Porém, na prática, esse tipo de recompensa social em função de um comportamento é
mera ilusão. Nem sempre o melhor aluno da turma, o que tira as melhores notas será,
futuramente, o profissional mais competente na sua área de atuação. Nem sempre os
melhores profissionais recebem os maiores salários ou têm as melhores condições de
trabalho, e sim aqueles que são protegidos pelo chefe, ou os que têm interesses em
bajular alguém para, de alguma forma, ser beneficiado.
No Brasil, por exemplo, onde a educação é relegada, vista como algo supérfluo, não é
incomum encontrarmos trabalhadores sem quaisquer níveis de escolaridade, mas com
salários absurdamente maiores do que aqueles que se esforçaram psíquica e
financeiramente para aprender. Por exemplo, um jogador de futebol, mesmo que seja
analfabeto e que nem saiba falar minimamente sua língua, geralmente ganha
infinitamente mais que um professor ou um médico.

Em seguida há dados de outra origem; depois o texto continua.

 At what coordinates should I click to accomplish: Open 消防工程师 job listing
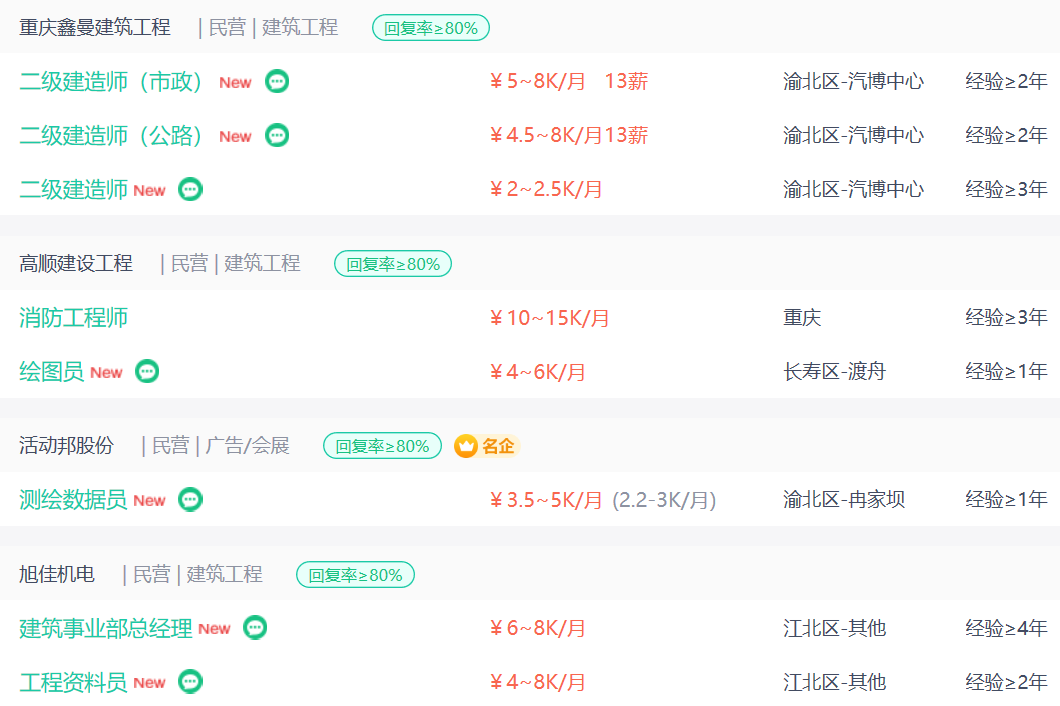(x=73, y=318)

Não estamos, com isso, depreciando qualquer profissão, visto que todas são importantes
e válidas; porém, em nosso país, estudar para ascender profissionalmente é um mito. Em
outras nações mais desenvolvidas, o investimento educacional é massivo desde a mais
tenra infância, e à medida que o indivíduo vai crescendo, estudando, se aperfeiçoando,
vai sendo valorizado moral e financeiramente. Tais iniciativas governamentais não são
em vão, têm um propósito e uma lógica: quanto mais valorizado for o trabalhador mais
ele será motivado a estudar, aprender, inovar e, consequentemente, fazer o país avançar
de forma significativa.
Mas, enquanto vivermos esse retrocesso no Brasil será raro encontrar estudantes ou
profissionais que queiram se aperfeiçoar, pois sabem que dificilmente terão um retorno
esperado. Ao contrário, pode haver uma exploração excessiva do trabalhador através do
acúmulo de funções ou do assédio intelectual (utilização indevida das habilidades do
colaborador, sem o devido reconhecimento financeiro), contribuindo para desencadear
doenças como estresse, transtorno de ansiedade, depressão.

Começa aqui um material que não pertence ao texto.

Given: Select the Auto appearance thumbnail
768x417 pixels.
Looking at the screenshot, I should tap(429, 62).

E na esfera pública essa desvalorização é ainda pior, mas a lógica é bem mais fácil de
entender: o cargo político geralmente é mais valorizado financeiramente do que o PHD…
Afinal, é isso que dá voto e, consequentemente, faz com que eles permaneçam no poder.
Vladimir de Souza Nascimento
Psicólogo, mestre em Psicologia (UFBA), escritor e Palestrante.